The results of this pilot study in Nuremberg constitute a sound basis to further develop the methodology.  Following its success, the consortium was able to secure financial support from Climate KIC’s Low Carbon City Lab (LoCaL), an initiative that brings together cities, business, academia and NGO’s to deliver high environmental and societal impact. With this backing, the research partnership will expand and improve the methodology, focusing on short travel routes and taking into account local emission factors like airports, large-scale events, and types of vehicles on the road (i.e. electric cars and SUVs). Moreover, the influence of factors such as traffic jams and red lights will be taken into account in order to make even more accurate estimations of the air pollution levels in a city.

  “The results from this pilot study exceed our expectations,” says Maximilian Groth, responsible for Business Development & Partnerships at Teralytics. “We are confident that we will soon be able to scale this product to cities worldwide to support urban planners in making our air cleaner and achieving the goals of the Paris Agreement at the lowest possible cost.”

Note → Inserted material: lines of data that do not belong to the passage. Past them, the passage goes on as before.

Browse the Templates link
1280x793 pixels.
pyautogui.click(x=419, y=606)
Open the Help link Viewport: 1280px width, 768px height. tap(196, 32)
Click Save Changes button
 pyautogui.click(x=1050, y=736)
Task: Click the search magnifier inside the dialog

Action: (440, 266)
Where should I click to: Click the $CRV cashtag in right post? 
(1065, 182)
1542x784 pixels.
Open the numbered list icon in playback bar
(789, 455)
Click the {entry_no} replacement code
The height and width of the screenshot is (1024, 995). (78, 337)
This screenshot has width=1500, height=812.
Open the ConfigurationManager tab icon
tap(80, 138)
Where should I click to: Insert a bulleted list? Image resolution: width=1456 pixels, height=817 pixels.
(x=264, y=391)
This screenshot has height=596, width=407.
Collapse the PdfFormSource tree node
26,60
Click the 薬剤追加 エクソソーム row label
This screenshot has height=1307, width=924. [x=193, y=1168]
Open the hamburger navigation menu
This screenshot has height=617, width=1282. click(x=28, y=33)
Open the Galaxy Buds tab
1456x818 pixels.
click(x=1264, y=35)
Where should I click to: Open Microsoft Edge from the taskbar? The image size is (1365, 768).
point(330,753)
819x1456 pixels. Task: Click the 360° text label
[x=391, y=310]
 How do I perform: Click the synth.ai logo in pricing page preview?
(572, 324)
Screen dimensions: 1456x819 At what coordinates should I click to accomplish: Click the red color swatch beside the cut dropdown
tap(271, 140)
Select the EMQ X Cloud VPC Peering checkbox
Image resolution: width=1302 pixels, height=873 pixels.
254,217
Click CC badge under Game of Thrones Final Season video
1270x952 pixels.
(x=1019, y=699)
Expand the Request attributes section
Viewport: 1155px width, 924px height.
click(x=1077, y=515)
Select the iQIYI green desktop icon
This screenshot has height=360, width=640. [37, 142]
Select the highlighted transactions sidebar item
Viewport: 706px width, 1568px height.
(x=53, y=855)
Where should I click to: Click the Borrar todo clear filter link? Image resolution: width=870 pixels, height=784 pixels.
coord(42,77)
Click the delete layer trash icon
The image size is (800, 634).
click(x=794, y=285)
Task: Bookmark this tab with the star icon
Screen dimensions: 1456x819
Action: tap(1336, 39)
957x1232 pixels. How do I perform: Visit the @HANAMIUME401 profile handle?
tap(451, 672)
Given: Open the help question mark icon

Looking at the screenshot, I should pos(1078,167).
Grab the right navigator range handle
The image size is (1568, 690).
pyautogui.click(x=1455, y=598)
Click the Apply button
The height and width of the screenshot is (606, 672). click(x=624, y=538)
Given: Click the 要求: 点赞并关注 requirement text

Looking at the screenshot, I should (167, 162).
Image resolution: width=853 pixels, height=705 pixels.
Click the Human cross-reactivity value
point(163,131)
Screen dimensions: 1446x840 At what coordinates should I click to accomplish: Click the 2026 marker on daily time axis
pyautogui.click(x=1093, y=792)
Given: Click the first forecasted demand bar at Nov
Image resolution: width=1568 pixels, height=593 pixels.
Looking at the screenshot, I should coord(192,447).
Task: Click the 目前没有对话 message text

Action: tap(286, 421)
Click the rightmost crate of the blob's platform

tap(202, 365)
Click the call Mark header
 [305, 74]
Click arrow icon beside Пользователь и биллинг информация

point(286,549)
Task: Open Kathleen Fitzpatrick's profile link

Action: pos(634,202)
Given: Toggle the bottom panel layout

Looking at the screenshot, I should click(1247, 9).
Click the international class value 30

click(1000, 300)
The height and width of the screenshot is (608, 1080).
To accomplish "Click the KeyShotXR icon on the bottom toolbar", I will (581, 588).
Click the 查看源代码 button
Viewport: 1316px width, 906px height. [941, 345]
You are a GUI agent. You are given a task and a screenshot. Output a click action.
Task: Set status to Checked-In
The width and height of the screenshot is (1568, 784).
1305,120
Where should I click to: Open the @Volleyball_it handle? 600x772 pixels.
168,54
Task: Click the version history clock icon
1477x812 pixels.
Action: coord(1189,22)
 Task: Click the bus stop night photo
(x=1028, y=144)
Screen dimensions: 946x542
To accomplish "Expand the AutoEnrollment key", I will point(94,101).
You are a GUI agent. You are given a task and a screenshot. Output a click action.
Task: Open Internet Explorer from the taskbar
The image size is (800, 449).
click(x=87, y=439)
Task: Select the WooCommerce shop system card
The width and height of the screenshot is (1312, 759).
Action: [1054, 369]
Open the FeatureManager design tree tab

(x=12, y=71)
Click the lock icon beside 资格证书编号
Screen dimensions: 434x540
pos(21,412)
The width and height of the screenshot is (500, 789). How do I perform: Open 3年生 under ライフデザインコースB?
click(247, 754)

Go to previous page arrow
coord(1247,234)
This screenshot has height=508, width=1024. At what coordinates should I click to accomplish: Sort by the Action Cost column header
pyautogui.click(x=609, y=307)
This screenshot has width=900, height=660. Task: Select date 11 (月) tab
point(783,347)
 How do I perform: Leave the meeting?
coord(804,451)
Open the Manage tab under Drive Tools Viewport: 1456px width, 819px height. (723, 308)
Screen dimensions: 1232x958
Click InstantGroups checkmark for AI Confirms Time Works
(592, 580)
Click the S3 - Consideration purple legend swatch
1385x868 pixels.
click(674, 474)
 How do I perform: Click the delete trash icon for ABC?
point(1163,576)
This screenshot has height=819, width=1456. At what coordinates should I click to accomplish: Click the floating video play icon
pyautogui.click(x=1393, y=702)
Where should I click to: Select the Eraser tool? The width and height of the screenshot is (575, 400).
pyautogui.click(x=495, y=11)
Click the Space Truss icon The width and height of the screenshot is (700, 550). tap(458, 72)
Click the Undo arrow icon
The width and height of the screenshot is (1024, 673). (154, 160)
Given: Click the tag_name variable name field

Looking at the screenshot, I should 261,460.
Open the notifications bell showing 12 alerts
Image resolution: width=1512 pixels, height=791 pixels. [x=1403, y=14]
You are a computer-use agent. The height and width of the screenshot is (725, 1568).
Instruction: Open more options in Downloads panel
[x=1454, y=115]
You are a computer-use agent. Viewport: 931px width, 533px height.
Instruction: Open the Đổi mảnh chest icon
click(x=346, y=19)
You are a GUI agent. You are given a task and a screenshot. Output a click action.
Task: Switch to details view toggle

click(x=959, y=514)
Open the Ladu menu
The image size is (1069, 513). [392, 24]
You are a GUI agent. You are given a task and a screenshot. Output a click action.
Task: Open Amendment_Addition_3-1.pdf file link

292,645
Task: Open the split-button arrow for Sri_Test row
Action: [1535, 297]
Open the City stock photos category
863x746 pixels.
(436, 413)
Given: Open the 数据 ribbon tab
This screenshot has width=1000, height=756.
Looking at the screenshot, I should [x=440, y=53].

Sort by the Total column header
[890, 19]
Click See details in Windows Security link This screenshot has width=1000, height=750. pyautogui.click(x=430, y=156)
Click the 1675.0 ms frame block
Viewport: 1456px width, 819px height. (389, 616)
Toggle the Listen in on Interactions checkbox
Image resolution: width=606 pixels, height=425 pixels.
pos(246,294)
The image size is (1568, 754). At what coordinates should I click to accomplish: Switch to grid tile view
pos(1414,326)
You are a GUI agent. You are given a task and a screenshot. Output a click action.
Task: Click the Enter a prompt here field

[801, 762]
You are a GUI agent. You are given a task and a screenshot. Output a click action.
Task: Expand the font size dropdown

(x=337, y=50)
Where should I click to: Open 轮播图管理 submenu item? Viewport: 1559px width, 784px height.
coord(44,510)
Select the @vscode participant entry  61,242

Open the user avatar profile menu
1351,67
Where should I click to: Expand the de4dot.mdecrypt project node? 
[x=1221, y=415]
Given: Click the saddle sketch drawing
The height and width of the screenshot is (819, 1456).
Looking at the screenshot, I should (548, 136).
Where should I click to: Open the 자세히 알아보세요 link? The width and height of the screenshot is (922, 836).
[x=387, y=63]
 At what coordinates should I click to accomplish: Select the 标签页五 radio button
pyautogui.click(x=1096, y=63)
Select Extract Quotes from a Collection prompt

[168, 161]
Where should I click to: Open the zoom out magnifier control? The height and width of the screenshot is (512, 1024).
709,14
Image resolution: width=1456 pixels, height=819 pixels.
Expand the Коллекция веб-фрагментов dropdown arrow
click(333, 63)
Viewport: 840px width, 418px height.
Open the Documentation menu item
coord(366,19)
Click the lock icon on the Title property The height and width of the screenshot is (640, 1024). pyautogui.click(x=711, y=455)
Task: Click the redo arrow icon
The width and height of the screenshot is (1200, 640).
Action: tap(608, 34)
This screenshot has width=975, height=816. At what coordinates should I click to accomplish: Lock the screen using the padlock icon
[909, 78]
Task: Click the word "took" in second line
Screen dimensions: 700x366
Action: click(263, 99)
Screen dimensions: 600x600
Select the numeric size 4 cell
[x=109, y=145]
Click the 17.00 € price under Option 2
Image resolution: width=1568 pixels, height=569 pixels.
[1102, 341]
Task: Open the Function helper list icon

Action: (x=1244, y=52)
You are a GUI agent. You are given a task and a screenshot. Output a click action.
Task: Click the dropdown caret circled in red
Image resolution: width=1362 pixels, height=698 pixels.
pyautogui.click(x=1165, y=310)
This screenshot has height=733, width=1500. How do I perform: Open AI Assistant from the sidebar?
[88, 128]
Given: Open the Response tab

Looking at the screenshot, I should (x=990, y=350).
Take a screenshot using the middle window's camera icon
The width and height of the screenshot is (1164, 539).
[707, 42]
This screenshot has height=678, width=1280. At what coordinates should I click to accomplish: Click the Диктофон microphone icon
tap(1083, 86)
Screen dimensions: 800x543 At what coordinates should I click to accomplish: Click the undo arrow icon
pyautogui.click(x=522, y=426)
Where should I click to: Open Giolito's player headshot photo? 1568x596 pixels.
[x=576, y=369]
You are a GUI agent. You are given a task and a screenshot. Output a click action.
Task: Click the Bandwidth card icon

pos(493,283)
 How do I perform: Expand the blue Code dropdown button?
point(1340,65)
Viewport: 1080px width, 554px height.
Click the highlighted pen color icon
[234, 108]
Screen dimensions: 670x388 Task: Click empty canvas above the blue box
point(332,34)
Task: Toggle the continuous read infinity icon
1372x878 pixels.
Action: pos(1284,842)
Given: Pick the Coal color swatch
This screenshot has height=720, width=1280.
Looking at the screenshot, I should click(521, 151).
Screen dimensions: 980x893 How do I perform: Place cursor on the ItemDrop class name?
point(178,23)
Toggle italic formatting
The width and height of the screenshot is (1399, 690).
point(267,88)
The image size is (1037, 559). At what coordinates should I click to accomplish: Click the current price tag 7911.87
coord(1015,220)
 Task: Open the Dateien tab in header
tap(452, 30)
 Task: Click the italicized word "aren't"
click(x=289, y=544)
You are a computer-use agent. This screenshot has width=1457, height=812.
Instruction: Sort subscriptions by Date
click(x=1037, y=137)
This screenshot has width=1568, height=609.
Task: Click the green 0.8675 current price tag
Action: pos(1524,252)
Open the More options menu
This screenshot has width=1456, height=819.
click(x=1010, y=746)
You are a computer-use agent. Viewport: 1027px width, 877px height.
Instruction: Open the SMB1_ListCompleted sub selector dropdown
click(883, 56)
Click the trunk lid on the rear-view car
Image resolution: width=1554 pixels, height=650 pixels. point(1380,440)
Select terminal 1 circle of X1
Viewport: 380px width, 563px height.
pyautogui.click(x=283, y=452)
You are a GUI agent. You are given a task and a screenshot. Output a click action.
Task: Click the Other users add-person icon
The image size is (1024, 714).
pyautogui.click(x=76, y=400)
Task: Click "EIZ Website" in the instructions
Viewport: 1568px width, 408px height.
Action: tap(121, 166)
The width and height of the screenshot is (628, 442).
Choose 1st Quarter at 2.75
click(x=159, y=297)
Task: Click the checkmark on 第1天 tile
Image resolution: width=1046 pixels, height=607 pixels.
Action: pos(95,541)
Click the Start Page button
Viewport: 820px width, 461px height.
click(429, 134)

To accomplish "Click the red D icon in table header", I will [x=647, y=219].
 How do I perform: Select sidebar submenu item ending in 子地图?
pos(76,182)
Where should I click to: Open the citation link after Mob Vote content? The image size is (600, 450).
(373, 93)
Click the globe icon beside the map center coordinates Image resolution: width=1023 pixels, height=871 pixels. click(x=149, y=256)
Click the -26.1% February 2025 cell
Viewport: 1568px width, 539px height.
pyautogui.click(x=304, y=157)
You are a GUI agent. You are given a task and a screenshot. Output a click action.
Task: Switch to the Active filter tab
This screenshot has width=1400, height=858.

  This research follows other successful studies on usage of mobile network data, including a  smart data analysis for transport in Stuttgart by Teralytics, Telefónica Germany, and Fraunhofer IAO.

  Additional comments on the topic:

  “Approximately 70 per cent of global greenhouse gas emissions are generated in cities, meaning that they play a key role in climate protection. We see great potential in the use of continuously generated data, such as mobile network data, to measure and reduce pollution levels in cities." States Renat Heuberger, CEO of South Pole Group.

  Florian Marquart, Managing Director of Telefónica NEXT for Advanced Data Analytics: “The pilot project in Nuremberg has clearly shown the specific added value of anonymised mobile network data for the environment. This is data from people for people. We see great potential in the results and will start the next phase of our research. The goal is to develop a product that German cities, German states and the German federal government can use to better face the challenges of emissions pollution”.